This is a concrete poem. It is about Hermes. Can you feel my sarcasm dripping through the writing? I am tired, and explaining these poems are very hard to do. I only really studied Greek mythology in grade 7; I’m having to often refer to websites and figure out the “real meaning” behind these more abstract poems than the obvious hymns. Anyway, Hermes is the god of travel, hospitals, and the likes. The first stanza refers to, potentially, the magic staff (also known as the “Caduceus”) that he closes and opens the eyes of mortals.
Makes no sense? Well, Hermes is basically Zeus’s right-hand man. Dreams (to the morals) are sent by Zeus, and Hermes “conducts” them. He, in this sense, is described as the god who had it in his power to send refreshing sleep to mortals, or take it away, seeing as how REM sleep (deep sleep, the kind that is refreshing) is usually with dreams, leading into the second stanza.
The second stanza refers to the dreams that come to this poet, on behalf of what she believes to be due to Hermes.

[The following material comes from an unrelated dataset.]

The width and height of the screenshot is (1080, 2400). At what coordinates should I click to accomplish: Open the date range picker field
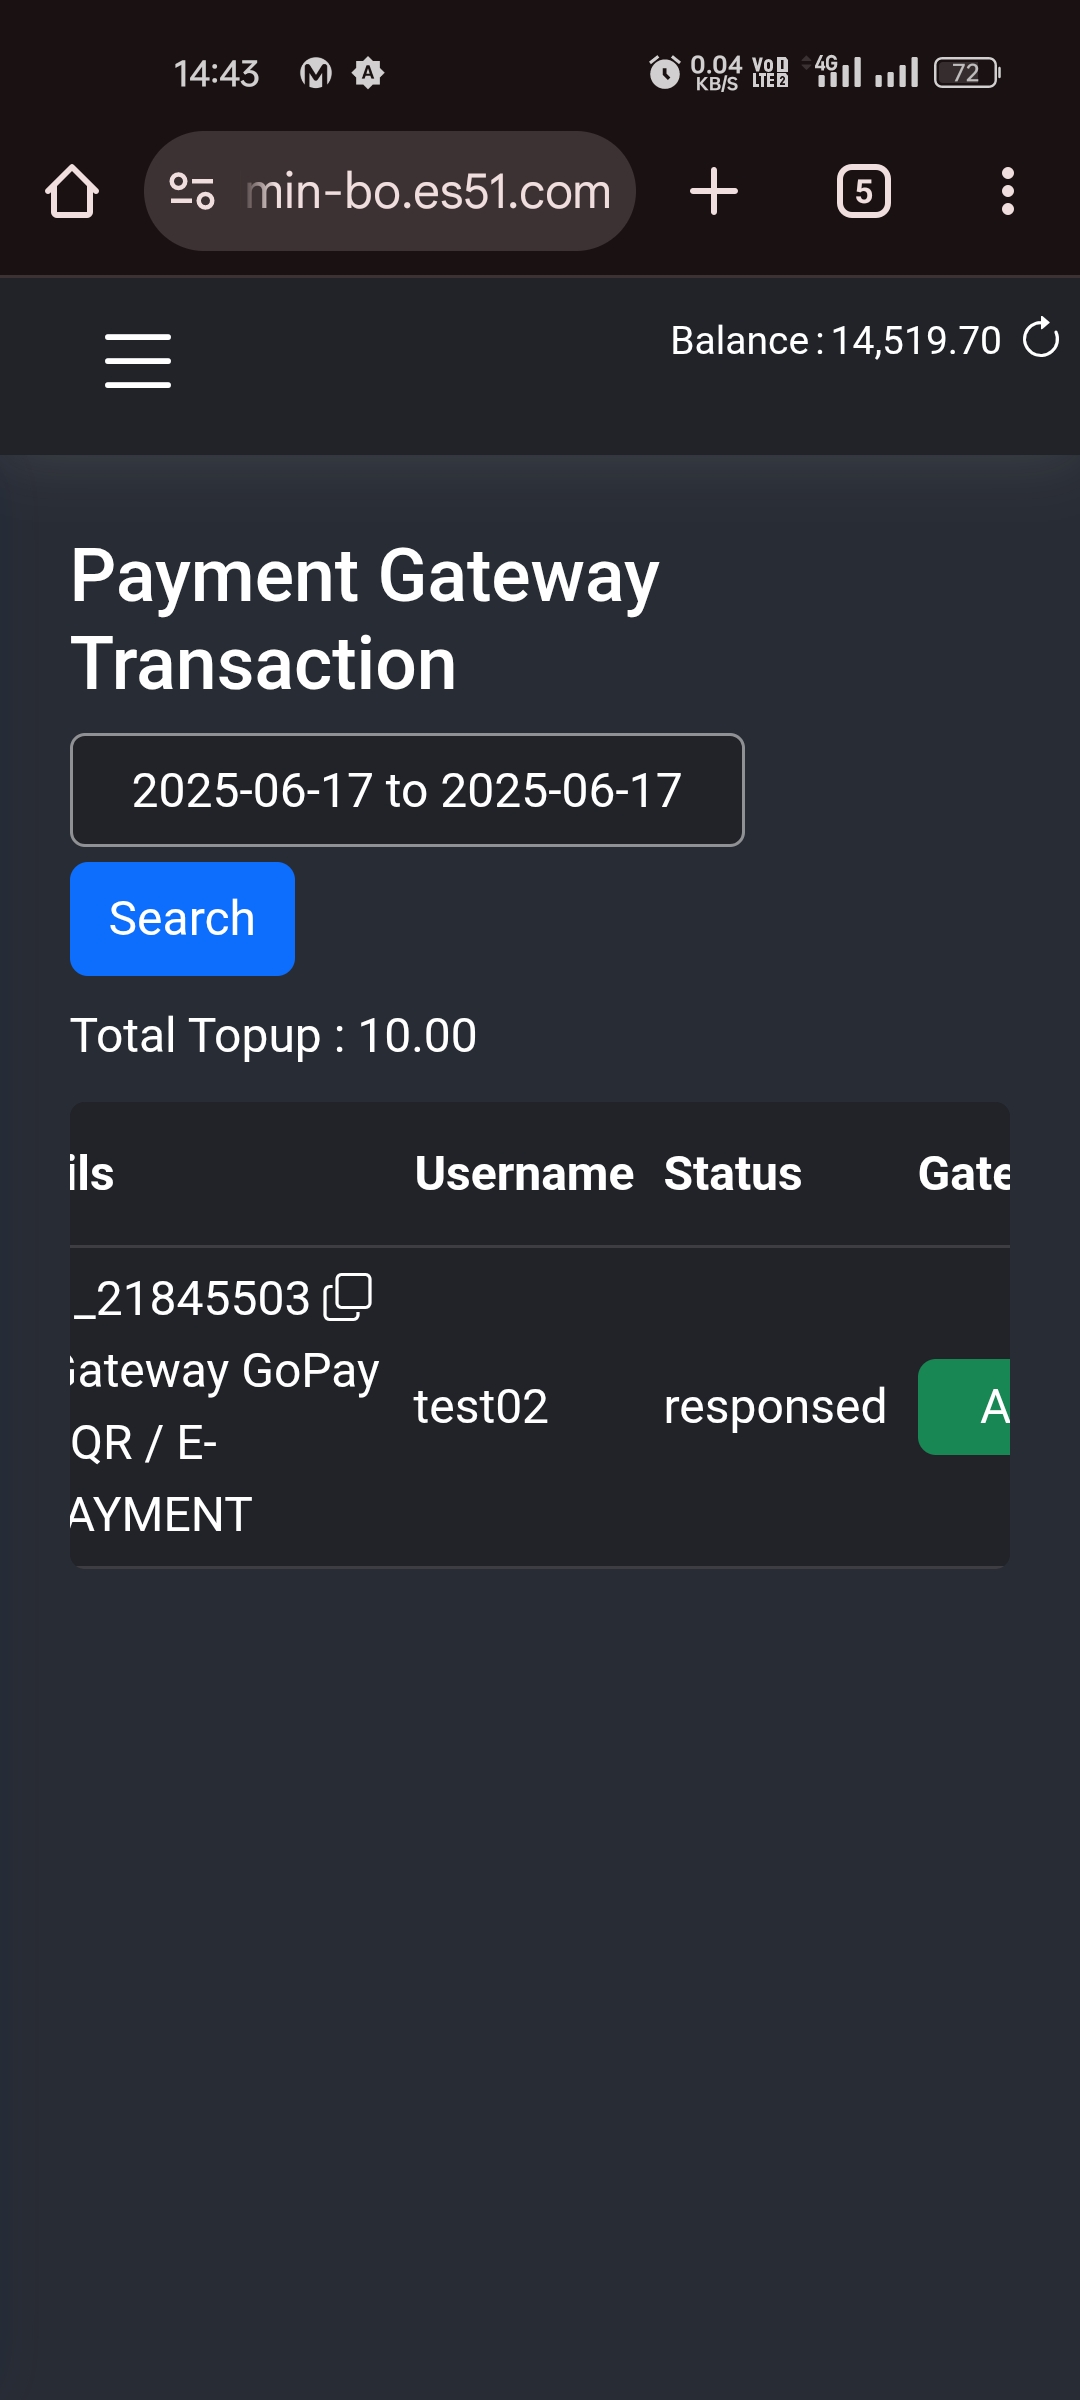click(407, 790)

She doesn't ask for these dreams, but they come, and she is thankful (in the last line, her enjoyment is what I consider as a form of appreciation). "old voices / old messages" (11-12) refers back to what I believe is the age of Greek mythology, in which they are now delivered to her in present time - due to Hermes.
On a completely unrelated note, the two serpents on his magical staff have a strange Greek myth as to how it came into Hermes’s possession. There is a story about Tiresias (a blind prophet), who found two snakes copulating, in which Tiresias then killed the female snake with his staff. Immediately after, Tiresias was turned into a woman, and remained so until he repeated the same act with the male snake seven years later. Later, this staff fell into the possession of Hermes (through Apollo as an act of friendship), in which the staff now has transformative powers. Interesting, huh?
Anyway, so this is a concrete poem, where the appearance contributes to the meaning. This poet’s placement of words all has meaning, to show emphasis like lines 11 and 12. Without having seen the poem, just hearing it would only be half the magic. With no rhyme scheme, this falls under free verse; it does resemble the “cadence of speech” (Mrs. Patrick’s notes on free verse), hence the breaking of lines for emphasis. It would just as we would say it, especially with no strict rhyme scheme. But it doesn’t resemble a paragraph, hence it mainly being under the category of a concrete poem.
The second stanza is filled with imagery, with words such as “wild and knowing” (8) which gives me a sense of a free spirit. I love the second stanza especially.